Role of N-terminal His-rich Domain of Oscillatoria brevis Bxa1 in Both Ag(I)/Cu(I) and Cd(II)/Zn(II) Tolerance
Eri Nakakihara, Hideki Kondo, Susumu Nakashima, Bunichi Ezaki*
Identifiers and Pagination:Year: 2009
First Page: 15
Last Page: 22
Publisher ID: TOMICROJ-3-15
Article History:Received Date: 29/12/2008
Revision Received Date: 14/1/2009
Acceptance Date: 16/1/2009
Electronic publication date: 27/1/2009
Collection year: 2009
open-access license: This is an open access article licensed under the terms of the Creative Commons Attribution Non-Commercial License (http://creativecommons.org/licenses/by-nc/3.0/) which permits unrestricted, non-commercial use, distribution and reproduction in any medium, provided the work is properly cited.
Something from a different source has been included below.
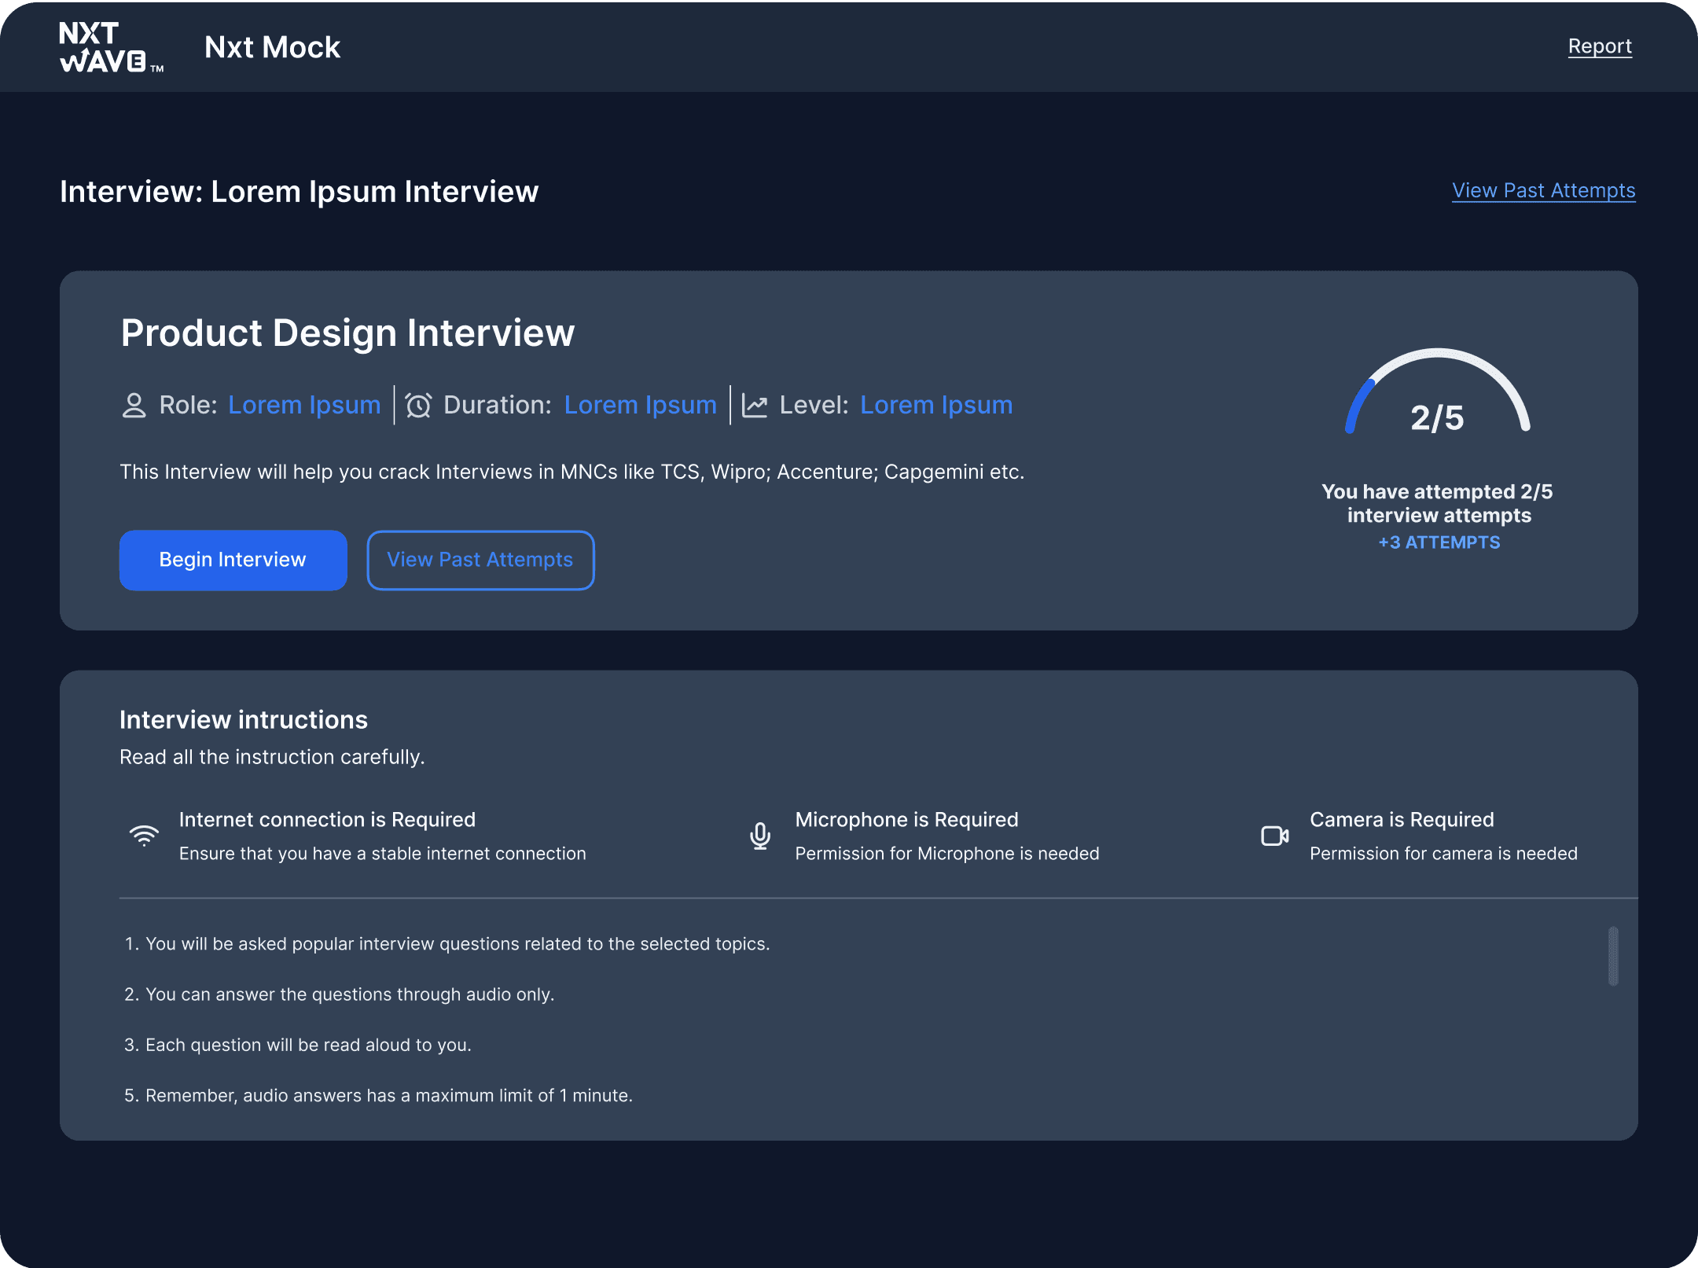The height and width of the screenshot is (1268, 1698).
Task: Click the Level chart icon
Action: pos(755,406)
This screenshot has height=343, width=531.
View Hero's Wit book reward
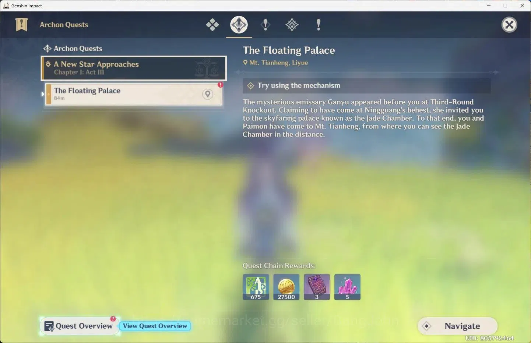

A CPx-ATPase (named Bxa1) is induced in the cyanobacterium Oscillatoria brevis upon exposure to multiple heavy metal ions. The function of the bxa1 gene was examined by heterologous expression in both Saccharomyces cerevisiae (yeast) and Escherichia coli. Expression of bxa1 in E. coli caused Ag, Cd and Zn tolerance, but in yeast became sensitive to those metals. To reveal the role of the N-terminal His-rich domain (first 35 amino acids) of Bxa1, we constructed E. coli and yeast transformants carrying the bxa1 (Δ35bxa1). The E. coli transformant with Δ35bxa1 was sensitive to heavy metals.On the other hand, the yeast Δ35bxa1 transformant increased heavy-metal tolerance than bxa1 transformant. Fluorescence microscopy suggested that the two fusion proteins Bxa1::mGFP and Δ35Bxa1::mGFP are mainly localized in yeast endoplasmic reticulum (ER). These results imply that the function of Bxa1 was lost by the N-terminus deletion in both E. coli and yeast transformants. This is the first report that the His-rich domain in O. brevis Bxa1 is essential not only to monovalent (Ag+ and Cu+) but also to divalent (Cd2+ and Zn2+) heavy metal tolerance. Moreover, we clarified the toxicity mechanism against Cd using yeast transformants.